(Saved data entries)
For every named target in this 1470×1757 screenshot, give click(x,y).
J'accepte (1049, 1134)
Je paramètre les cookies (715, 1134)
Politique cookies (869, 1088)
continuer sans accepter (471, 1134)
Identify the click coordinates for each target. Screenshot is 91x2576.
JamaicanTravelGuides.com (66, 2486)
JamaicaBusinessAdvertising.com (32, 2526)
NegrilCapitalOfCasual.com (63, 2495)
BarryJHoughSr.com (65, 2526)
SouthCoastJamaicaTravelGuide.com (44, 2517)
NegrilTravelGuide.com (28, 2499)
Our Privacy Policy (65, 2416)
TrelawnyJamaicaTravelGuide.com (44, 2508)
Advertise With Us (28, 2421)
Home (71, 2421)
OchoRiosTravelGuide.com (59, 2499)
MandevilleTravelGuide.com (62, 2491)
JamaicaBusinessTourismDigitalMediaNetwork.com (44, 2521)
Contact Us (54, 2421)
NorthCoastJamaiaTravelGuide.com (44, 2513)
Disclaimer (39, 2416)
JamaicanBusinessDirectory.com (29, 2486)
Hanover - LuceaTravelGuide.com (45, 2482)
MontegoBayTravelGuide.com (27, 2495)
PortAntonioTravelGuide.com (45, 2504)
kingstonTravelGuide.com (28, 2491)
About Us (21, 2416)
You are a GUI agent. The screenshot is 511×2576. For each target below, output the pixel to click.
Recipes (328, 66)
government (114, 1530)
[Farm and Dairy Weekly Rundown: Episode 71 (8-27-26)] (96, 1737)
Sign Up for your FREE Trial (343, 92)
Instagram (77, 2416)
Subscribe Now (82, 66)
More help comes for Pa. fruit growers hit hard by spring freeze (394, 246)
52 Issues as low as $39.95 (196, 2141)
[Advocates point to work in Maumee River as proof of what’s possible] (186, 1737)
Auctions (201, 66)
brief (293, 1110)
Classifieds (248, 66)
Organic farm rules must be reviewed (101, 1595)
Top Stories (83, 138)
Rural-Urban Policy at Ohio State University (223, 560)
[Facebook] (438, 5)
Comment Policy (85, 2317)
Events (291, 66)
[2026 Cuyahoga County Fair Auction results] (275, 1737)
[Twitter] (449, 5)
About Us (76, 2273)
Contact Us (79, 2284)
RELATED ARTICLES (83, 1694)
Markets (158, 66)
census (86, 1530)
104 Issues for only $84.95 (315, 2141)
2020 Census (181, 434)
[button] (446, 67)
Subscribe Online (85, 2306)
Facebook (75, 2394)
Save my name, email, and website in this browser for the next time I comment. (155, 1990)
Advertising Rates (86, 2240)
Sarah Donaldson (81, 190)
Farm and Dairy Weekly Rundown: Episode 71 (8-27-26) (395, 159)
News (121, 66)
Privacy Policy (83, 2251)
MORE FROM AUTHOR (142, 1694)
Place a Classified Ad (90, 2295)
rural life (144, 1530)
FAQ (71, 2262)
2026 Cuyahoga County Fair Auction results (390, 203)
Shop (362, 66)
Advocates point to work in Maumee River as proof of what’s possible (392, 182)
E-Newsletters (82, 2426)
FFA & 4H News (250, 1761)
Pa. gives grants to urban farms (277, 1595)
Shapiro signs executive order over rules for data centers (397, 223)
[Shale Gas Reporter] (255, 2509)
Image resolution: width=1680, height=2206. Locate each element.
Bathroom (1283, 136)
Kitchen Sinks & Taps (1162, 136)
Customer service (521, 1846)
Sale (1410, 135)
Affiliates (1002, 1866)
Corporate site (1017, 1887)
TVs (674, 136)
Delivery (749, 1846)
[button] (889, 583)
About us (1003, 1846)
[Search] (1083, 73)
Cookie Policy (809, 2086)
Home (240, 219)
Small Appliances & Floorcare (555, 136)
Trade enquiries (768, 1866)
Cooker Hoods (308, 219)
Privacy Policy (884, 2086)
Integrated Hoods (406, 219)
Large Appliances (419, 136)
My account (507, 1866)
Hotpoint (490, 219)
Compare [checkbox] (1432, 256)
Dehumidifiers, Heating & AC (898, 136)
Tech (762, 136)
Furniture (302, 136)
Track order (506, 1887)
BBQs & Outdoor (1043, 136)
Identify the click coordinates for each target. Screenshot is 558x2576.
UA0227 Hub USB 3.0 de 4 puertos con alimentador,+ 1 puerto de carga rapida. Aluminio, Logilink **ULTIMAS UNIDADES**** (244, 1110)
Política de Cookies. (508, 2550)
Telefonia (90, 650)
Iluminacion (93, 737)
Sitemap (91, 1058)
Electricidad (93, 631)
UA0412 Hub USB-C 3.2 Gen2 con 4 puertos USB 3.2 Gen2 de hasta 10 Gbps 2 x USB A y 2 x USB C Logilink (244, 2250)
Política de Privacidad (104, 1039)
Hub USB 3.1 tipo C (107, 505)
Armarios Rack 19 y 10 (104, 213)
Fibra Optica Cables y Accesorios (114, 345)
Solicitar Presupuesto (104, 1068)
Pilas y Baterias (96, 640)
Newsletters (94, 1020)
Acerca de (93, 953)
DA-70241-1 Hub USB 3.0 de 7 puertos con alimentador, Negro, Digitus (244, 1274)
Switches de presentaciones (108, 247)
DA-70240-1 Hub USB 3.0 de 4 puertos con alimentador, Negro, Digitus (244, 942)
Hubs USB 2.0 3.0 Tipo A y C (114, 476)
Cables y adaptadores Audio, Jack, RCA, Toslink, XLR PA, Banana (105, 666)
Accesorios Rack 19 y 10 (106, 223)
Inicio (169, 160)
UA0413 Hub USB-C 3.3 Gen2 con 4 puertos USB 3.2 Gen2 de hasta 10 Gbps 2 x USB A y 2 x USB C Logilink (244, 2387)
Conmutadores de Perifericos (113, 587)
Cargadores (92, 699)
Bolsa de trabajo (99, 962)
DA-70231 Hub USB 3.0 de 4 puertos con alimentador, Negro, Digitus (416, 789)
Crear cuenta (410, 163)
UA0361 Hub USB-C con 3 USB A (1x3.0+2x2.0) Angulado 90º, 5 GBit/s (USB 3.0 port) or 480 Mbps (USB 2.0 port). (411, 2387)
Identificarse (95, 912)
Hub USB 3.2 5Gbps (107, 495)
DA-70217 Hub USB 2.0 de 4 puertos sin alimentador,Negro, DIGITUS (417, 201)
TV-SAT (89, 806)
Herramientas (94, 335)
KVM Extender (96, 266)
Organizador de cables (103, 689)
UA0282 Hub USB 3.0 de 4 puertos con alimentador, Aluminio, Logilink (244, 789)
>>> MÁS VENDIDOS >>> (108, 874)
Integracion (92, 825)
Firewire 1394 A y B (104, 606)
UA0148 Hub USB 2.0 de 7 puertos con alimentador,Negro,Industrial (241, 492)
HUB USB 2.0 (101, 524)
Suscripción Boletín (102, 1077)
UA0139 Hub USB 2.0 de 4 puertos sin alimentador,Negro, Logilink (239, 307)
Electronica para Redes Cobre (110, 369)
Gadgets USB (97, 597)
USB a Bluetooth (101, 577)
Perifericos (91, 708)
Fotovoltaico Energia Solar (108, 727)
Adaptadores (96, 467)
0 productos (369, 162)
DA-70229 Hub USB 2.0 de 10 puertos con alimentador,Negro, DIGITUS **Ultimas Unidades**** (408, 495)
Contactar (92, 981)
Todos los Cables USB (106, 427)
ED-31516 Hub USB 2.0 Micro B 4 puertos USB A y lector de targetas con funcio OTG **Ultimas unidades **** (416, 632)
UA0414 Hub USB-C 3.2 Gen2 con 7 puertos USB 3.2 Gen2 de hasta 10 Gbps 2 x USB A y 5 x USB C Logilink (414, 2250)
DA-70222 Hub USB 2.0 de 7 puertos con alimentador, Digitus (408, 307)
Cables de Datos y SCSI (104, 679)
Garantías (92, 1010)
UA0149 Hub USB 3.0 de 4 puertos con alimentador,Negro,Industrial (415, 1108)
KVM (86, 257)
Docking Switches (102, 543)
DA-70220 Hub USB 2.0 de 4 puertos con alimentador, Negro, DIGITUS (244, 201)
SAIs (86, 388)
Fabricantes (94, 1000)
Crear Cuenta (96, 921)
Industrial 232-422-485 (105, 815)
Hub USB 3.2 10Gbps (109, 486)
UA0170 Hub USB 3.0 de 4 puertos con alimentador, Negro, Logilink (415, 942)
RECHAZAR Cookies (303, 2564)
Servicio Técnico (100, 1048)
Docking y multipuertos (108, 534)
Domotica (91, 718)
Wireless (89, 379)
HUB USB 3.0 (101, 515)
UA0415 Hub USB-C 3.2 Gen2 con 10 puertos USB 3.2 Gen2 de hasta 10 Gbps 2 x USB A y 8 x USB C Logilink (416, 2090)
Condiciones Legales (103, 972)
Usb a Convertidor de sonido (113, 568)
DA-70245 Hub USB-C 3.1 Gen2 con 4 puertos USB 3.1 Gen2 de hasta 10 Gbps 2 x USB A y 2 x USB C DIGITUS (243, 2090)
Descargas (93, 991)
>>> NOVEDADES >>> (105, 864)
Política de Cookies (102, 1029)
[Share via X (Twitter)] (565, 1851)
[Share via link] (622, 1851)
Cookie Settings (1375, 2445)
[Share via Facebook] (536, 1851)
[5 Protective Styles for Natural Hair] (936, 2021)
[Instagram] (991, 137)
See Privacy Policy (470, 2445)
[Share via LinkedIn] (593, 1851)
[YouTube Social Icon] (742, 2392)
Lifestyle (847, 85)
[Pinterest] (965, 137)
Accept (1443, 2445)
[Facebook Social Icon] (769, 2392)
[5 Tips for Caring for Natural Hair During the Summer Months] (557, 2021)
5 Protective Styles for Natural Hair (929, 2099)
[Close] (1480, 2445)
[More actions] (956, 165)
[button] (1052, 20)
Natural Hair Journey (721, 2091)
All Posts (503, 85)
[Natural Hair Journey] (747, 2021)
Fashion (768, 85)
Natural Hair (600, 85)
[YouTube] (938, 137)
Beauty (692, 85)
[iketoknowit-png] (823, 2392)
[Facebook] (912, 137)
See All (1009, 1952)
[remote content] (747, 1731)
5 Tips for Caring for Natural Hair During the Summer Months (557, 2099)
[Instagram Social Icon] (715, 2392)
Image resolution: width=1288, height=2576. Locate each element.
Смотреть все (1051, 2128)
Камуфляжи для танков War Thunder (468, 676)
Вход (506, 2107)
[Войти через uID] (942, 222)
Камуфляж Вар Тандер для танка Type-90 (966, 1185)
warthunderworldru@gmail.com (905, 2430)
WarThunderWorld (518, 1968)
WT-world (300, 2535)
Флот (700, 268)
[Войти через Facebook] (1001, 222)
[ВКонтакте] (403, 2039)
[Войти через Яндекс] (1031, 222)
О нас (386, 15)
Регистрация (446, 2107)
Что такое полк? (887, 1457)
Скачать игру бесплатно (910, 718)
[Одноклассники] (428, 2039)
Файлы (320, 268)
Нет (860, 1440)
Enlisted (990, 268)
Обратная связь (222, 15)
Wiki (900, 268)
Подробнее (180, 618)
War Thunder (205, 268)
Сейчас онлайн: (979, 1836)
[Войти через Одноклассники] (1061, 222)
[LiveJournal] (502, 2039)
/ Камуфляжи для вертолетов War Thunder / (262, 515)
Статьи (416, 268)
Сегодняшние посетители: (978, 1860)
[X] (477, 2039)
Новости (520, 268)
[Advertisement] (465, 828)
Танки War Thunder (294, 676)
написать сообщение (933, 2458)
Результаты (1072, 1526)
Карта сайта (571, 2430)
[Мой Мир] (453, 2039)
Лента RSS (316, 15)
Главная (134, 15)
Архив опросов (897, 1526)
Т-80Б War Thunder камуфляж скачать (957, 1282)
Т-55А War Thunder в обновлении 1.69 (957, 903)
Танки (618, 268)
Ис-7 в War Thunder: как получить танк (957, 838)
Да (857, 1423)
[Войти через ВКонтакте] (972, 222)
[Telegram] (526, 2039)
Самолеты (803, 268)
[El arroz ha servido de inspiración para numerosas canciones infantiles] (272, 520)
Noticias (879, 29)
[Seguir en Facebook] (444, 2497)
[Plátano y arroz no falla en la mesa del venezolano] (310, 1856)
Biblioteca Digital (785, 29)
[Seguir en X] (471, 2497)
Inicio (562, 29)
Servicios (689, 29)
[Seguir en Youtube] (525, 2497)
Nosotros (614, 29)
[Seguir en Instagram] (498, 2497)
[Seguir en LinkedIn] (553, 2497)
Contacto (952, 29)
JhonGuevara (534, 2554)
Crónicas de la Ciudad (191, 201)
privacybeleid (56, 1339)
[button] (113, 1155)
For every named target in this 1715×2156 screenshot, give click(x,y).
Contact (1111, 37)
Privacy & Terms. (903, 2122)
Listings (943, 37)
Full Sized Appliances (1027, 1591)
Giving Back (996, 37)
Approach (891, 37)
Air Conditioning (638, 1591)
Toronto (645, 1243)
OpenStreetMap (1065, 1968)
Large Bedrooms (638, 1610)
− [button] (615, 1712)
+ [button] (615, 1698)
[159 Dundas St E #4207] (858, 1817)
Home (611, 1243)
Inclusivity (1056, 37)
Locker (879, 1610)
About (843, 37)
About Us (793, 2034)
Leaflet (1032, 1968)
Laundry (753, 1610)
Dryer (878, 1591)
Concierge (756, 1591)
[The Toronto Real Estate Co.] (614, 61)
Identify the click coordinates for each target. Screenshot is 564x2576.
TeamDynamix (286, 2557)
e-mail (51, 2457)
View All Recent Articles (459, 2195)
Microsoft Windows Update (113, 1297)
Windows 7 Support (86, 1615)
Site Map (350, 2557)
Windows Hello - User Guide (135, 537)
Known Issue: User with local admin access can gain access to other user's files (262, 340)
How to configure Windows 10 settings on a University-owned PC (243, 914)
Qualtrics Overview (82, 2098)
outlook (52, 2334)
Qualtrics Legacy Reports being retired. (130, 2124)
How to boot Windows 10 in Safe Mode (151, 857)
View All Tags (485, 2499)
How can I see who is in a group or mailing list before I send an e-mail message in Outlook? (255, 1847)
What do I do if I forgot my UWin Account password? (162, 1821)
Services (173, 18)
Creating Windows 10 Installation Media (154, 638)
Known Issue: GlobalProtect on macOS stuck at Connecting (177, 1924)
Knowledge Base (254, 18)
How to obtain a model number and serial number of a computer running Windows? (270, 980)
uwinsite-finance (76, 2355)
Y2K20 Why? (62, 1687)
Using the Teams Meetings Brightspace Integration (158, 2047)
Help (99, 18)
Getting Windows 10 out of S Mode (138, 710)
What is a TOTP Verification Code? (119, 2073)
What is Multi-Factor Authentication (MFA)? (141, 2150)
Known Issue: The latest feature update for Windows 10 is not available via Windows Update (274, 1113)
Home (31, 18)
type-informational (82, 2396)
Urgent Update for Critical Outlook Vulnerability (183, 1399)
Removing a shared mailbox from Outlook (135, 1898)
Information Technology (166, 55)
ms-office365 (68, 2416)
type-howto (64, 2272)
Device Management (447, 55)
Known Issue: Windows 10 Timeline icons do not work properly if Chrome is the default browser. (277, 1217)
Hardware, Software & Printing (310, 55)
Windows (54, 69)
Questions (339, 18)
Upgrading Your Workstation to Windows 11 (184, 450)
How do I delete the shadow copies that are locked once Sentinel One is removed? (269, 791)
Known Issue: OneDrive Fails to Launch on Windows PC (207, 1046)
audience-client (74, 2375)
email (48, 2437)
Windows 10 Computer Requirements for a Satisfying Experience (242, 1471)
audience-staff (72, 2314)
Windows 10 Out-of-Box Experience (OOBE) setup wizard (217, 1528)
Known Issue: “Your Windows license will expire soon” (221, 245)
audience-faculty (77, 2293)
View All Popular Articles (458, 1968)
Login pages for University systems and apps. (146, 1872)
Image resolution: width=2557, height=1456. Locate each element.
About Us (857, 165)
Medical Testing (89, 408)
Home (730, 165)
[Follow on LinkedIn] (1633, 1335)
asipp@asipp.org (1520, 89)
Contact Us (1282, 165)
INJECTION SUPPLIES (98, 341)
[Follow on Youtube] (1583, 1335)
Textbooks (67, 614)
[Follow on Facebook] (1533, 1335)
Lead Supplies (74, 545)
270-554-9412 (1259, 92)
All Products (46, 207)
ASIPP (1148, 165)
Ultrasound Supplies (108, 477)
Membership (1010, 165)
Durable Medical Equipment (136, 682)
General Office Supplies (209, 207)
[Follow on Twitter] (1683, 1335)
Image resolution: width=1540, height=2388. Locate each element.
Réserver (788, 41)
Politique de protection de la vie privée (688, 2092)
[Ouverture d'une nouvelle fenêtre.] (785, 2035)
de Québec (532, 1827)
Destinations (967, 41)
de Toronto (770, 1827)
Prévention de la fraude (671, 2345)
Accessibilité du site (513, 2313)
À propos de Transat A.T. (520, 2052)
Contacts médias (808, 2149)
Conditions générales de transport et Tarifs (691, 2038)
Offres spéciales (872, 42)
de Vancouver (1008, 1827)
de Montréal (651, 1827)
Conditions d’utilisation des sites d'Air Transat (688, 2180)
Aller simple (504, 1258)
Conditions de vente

■ **Task to carry out**
The answer must be every line of the entries that includes the word "Aluminio".

■ **Output**
UA0227 Hub USB 3.0 de 4 puertos con alimentador,+ 1 puerto de carga rapida. Aluminio, Logilink **ULTIMAS UNIDADES**** (244, 1110)
UA0282 Hub USB 3.0 de 4 puertos con alimentador, Aluminio, Logilink (244, 789)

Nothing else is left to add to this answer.